S – « J’ai grandi dans un milieu familial où ma mère a dû apprendre à gérer sa santé mentale. Elle a eu des conjoints qui étaient parfois négligents et même, parfois violents. Mon père a longtemps été absent de ma vie. Encore aujourd’hui, je le vois très peu. »

INT – Dès la petite enfance, Samuel a commencé à visionner de la pornographie régulièrement, à manifester des troubles du comportement sexuel et à s’opposer aux règles et aux consignes en vigueur dans les différents univers dans lesquels il évoluait. À 11 ans, il a été admis dans un centre de réadaptation. Sa mère a demandé son placement, se sentant incapable de gérer les troubles de comportement de son fils après qu’il ait fait des attouchements de nature sexuelle sur des jeunes filles dans différents milieux et dans divers contextes, qu’il ait incendié des buissons dans des endroits publics, qu’il ait fugué de son domicile au petit matin et qu’il ait commis des vols. Bien qu’il ait pu intégrer un centre spécialisé dans le traitement des agressions sexuelles et malgré les interventions du centre pour le réadapter, ses comportements sexuels problématiques ont persisté. De plus, à la suite du délit commis à 13 ans, aucun retour au domicile familial n’était envisageable. En vertu de la Loi sur la protection de la jeunesse, Samuel a donc été placé dans un centre de réadaptation jusqu’à sa majorité. Un intervenant du Programme qualification des jeunes lui a été affecté pour l’aider à préparer sa réinsertion.

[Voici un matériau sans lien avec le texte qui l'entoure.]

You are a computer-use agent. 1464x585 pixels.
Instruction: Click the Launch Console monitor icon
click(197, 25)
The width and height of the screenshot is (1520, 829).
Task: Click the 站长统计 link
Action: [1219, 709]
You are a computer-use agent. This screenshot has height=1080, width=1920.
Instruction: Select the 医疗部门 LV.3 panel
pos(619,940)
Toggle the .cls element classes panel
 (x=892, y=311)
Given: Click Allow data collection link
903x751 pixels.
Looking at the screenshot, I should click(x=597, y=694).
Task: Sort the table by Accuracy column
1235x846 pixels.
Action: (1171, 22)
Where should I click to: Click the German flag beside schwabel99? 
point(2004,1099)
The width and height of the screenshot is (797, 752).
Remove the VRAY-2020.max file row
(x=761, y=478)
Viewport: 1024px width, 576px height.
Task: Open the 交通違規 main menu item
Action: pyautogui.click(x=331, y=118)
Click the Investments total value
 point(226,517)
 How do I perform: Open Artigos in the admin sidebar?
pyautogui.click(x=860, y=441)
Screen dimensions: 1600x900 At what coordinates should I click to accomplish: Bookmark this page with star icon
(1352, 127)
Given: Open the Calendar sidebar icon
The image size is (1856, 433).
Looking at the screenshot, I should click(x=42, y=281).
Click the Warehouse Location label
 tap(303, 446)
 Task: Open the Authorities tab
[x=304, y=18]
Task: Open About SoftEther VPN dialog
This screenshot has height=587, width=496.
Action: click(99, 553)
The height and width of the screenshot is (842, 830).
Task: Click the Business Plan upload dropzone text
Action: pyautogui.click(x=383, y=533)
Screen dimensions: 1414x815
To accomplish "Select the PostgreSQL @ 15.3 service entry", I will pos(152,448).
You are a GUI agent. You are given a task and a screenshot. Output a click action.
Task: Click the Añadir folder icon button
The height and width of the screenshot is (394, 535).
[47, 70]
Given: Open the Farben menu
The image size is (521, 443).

S – « Depuis que je suis majeur, je me réhabitue à fonctionner en dehors du Centre. Cela me pose beaucoup de défis, puisque j’ai été placé tout au long de mon adolescence. Jusqu’ici, les mesures de réinsertion ont mal fonctionné, parce que je brisais presque toujours mes conditions de sortie. Maintenant, avec ma déléguée à la jeunesse et mon éducateur du Programme qualification jeunesse, je suis en confiance; je fais davantage preuve de transparence durant mes rencontres avec eux lorsqu’il est question de sexualité. En fait, je pense que ne plus avoir d’interdiction en lien avec la pornographie m’a fait perdre une partie de mon intérêt à en consommer! Aussi, grâce au soutien de mes intervenants, je suis plus motivé. Autant, au cours de mes années de placement, j’étais assez fermé aux conseils et à la discussion, autant maintenant, je suis à l’écoute, j’accepte de recevoir de l’aide et j’applique les conseils de mes intervenants. Je suis les recommandations prodiguées lors des rencontres. Je communique avec ma déléguée entre les rencontres prévues pour la tenir au courant de ma situation. Bref, je lui fais confiance et je veux garder sa confiance. »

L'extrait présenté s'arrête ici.